By Zoë Spencer
With our first birthday celebrations – yes, there was cake – and the release of our first book, Cars And Girls, we have decided to run a series of articles on the Pankhearst experience so far. And the truth is it’s been a bumpy ride.
It’s been a year since my best friend, Madeline Harvey, asked me if I’d like to join the Pankhearst collective. Her sister is a close friend of one of the founding members and when someone dropped out, Maddy leapt at the chance to replace her. When a second writer dropped out, my BFF suggested me.
I had to audition. It took two weeks to write a story I could submit to Pankhearst. And two hours for T and E to tell me I was in. I was very pleased then, and I’m even more pleased now. There was a period, however, when I wondered why the eff I’d bothered.
It’s been a lot like a love affair. Kind of. I didn’t really know what to expect when I first fell for Pankhearst, but the first few months were wonderful. I wrote. They advised, gave very constructive help, even built my now abandoned blog site for me. I also lost that awful feeling that I was writing alone. Even though Maddy is also a writer, we lived several hours apart and with her busy life we only got together once or twice a month. By joining Pankhearst, I found a wider community to lean on.
However, the first romantic flushes passed and real life intervened between aspiring young writer and dream. The charity I worked for laid me off. My new job, when I found one, requires extended periods away from home. My principal editor was in and out of hospital. And we let ourselves get distracted by a second project. Girls And Boys was supposed to publish in parallel with Cars And Girls. A collection of erotic short stories, it started off as a lot of fun but quickly turned to what I believe is known technically as Shit. Consequently, the impetus behind Pankhearst slowly dissipated. And that was a soul sapping experience.
But early this year, things picked up again. I got more computer time. Health problems resolved themselves. And we started the last big push towards releasing Cars And Girls.
The Kindle version was published yesterday, and it’s lovely. Well, not lovely. It’s kick-ass, bitchin’, and really very pretty good. Something I can be proud of. I’m no longer In Love with Pankhearst, but we are definitely friends with benefits.
Beyond the obvious reward of seeing my writing in an actual paperback and ebook, and seeing my name up there on Amazon, the biggest benefit has been the way my writing has developed through my involvement with the group.
Think you can write? Wait until you’ve labored endlessly over your 15,000 word story only to get it back three days after you submit and be told you’re waffling and need to take at least 5,000 words out. That one chapter adds absolutely nothing to the story. And that two of your favourite sentences are “lame showboating”.
Wait until you hack that bad boy down to 11,000 words and resubmit it. To be sent it back two days later with another thousand words removed and virtually every paragraph dissected and commented to hell and back.
And wait until you realize that in seven cases out of every ten you agree with the point being made. It’s both humbling and helpful.

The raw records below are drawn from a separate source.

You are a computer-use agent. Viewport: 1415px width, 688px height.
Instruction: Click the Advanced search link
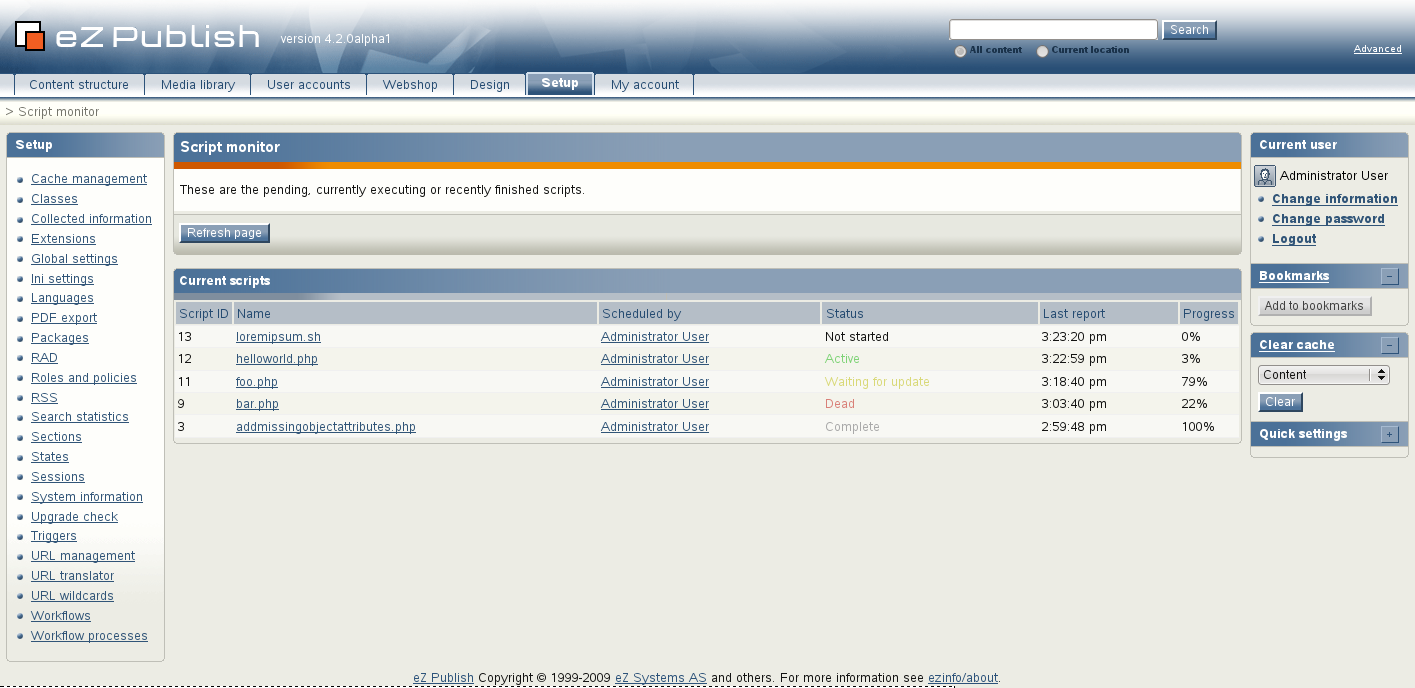(x=1377, y=49)
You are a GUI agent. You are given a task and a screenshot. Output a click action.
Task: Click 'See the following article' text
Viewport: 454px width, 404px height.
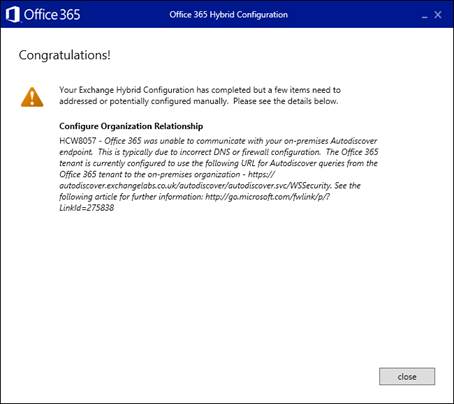click(347, 185)
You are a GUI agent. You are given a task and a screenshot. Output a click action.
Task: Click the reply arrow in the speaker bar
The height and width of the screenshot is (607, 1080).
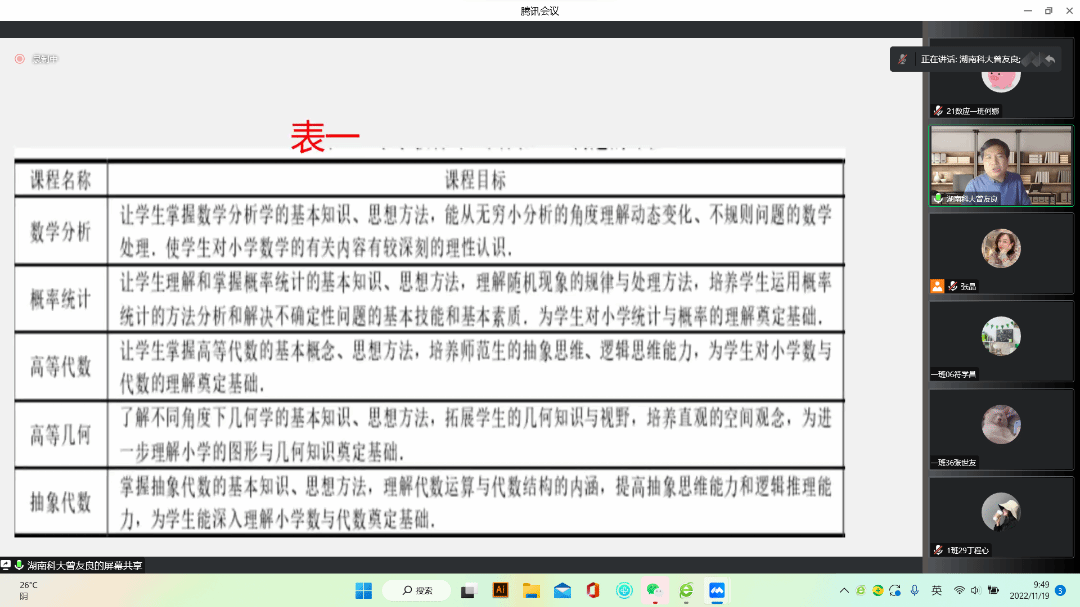[1050, 59]
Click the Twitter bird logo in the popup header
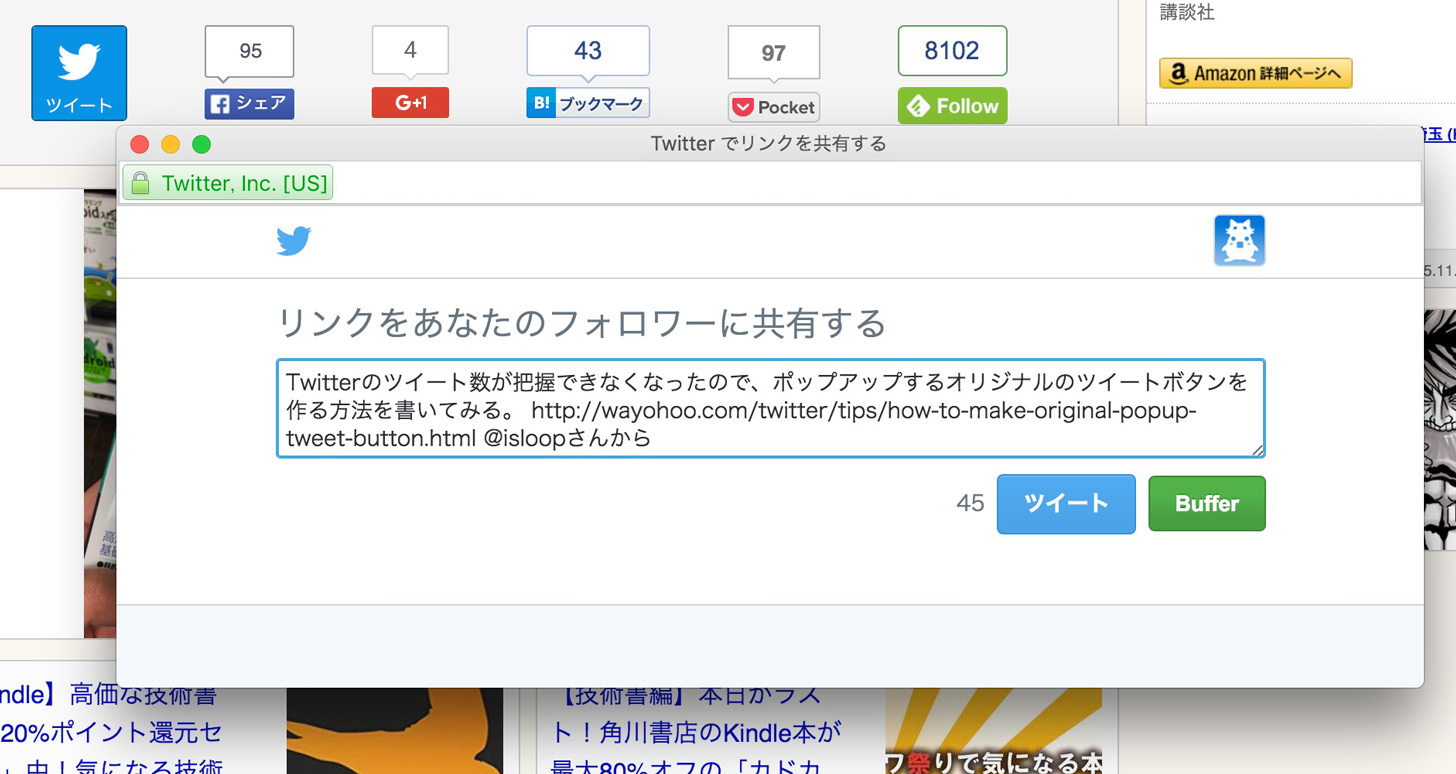This screenshot has width=1456, height=774. [x=294, y=241]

My story – it’s called 500 – is still all me. But I learned so much during the writing and editing phase that I am now a much more capable writer than I was before we started. And not just because of things my editors taught me, but also because of the things I saw and learned by editing and commenting on other people’s stories. It’s amazing how you can see errors in other people’s work – or perhaps opportunities to improve – that you’re completely blind to in your own.
If I had carried on writing alone, without the help of Pankhearst, I would be another year old, deeper in debt, and barely improved at all as a writer. It would have been a year wasted. I do not suggest that everyone should immediately sign up to join PH – we couldn’t cope and you wouldn’t feel the benefits – but I strongly recommend to anyone out there who aspires to be a writer that you get off your arses and find a group you can work with. Whether it’s your local writer’s group or people you meet on the internet – Pankhearst began on the Harper Collins website Authonomy – choose wisely, and once you’ve chosen be prepared to work really hard.
Here at Pankhearst, there is certainly no let up. The next step is a collection of YA short stories. After that, and in no particular order, we will be publishing a themed anothology of erotica and a second volume of Cars And Girls. There may also be an erotic novel in the pipeline. And for Maddy and me, things are heading in a different direction. We have written a couple of hot and spicy sequels to our stories in Cars And Girls – which will be published when the time is right under the recycled title Girls And Boys – and we are now planning out a collaborative novel in which our girls and one of their cars will meet up in Las Vegas to … um … right wrongs, kill bad guys, and shit.
On the whole, I have enjoyed my time in Pankhearst, benefited a great deal, and I look forward to the year ahead. But I wouldn’t want to give the impression that it’s all plain sailing. Because it isn’t. Writing in a collective is a lot like everything else, you only get back what you put in, there are no free lunches, and every now and then you really want to punch someone in the face.